Memorandum by the Under Secretary of State (Bruce)1

top secret

Meeting of the National Security Council, Tuesday, October 14, 1952

The only subject on the agenda was that of a Continental Early Warning System. The President enjoined strict secrecy about what was discussed on all those present.

There was a very large assemblage, including the Chiefs of Staff, Messrs. Pace and Finletter, Messrs. Lovett and Foster, and a variety of Generals and Admirals from the Department of Defense as well as a scattering from other agencies of Government, including Messrs. Harriman, Gorrie of NSRB, Jerry Wadsworth of Civilian Defense, John Snyder, and, representing State, Paul Nitze and myself.

In the estimation of the Lincoln Summer School Project experts, their development has reached a stage where they think it would be feasible to establish warning stations.

An Air Force General presented the results of the Air Force study of this program, aided by appropriate charts. He was also spokesman for the Department of Defense in outlining that Department’s position. Its position was that this new invention should be encouraged and that four experimental stations should be equipped and manned. However, the Department of Defense did not favor the crash implementation of the scheme, which is what was advocated by Mr. Gorrie2 and by some of the scientists present. The Department of Defense favored a somewhat slow expansion of funds to be devoted to this purpose with the idea that this development would be pressed in step with the other dispositions now being made by the Department of Defense in other fields of advance warning.

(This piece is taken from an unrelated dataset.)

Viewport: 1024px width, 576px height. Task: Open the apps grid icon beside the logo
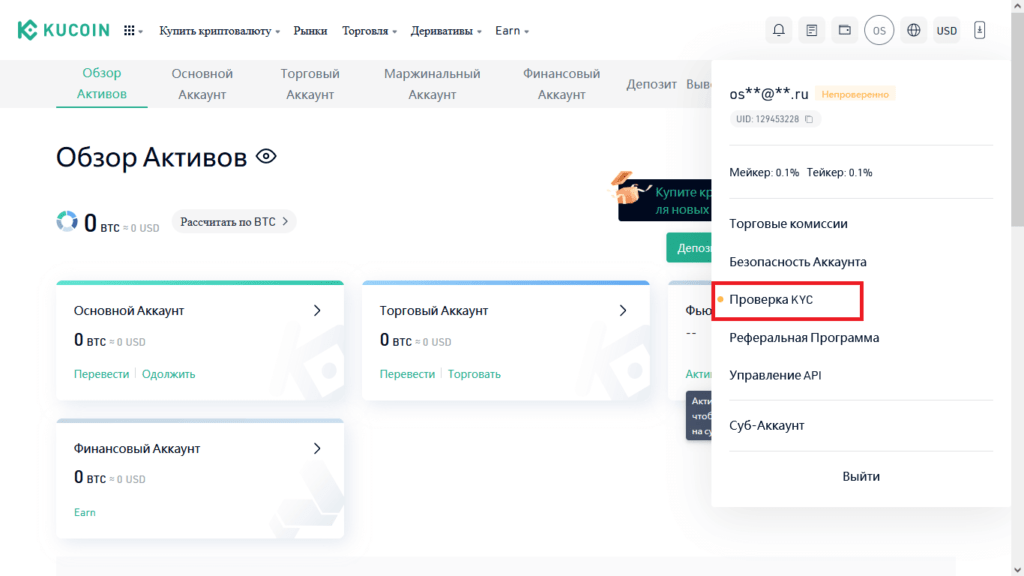click(128, 30)
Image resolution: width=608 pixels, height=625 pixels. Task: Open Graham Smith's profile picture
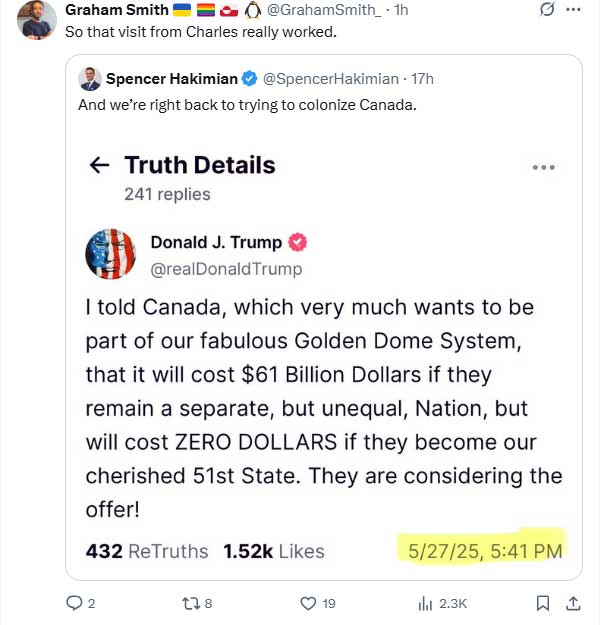37,20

The President closed the meeting by saying that he would like the Department of Defense and the NSRB to get together and make a recommendation to him.

[Page 165]

Mr. Nitze asked a couple of questions and I asked one myself designed to produce more information as to why it would not be wiser to proceed on a crash implementation basis.

The real point at issue seems to me to be whether an overriding priority should not be given by the Department of Defense to this proposal instead of allocating to it a fairly minor sum almost on the theory of a convoy’s speed being determined by the speed of its slowest ship.

I spoke to the President for a minute or two after the meeting on the above basis and he said he would take this under consideration.

David Bruce
  1. copies to Nitze, Bohlen, Matthews, Sohm, and S/S. Bruce had met with the President on Oct. 13 and had discussed the question of an Early Warning System “which will be the subject discussed at the NSC meeting tomorrow.” Truman urged Bruce to bring any representatives from the Department of State that he wished, and “The President stated that he thought this was a matter of great importance and he was looking forward with interest to what would be developed at the meeting”. (Meeting with the President, Oct. 13, 1952, PPS files, lot 64 D 563, “Natl Sec (civil defense)”) The memorandum for the President, Oct. 15, containing the summary of discussion at the 124th meeting of the NSC on Oct. 14 is in the Truman Library, Truman papers, PSF–Subject file.
  2. See the attachment to the memorandum by the Secretary of State, Sept. 24, p. 141.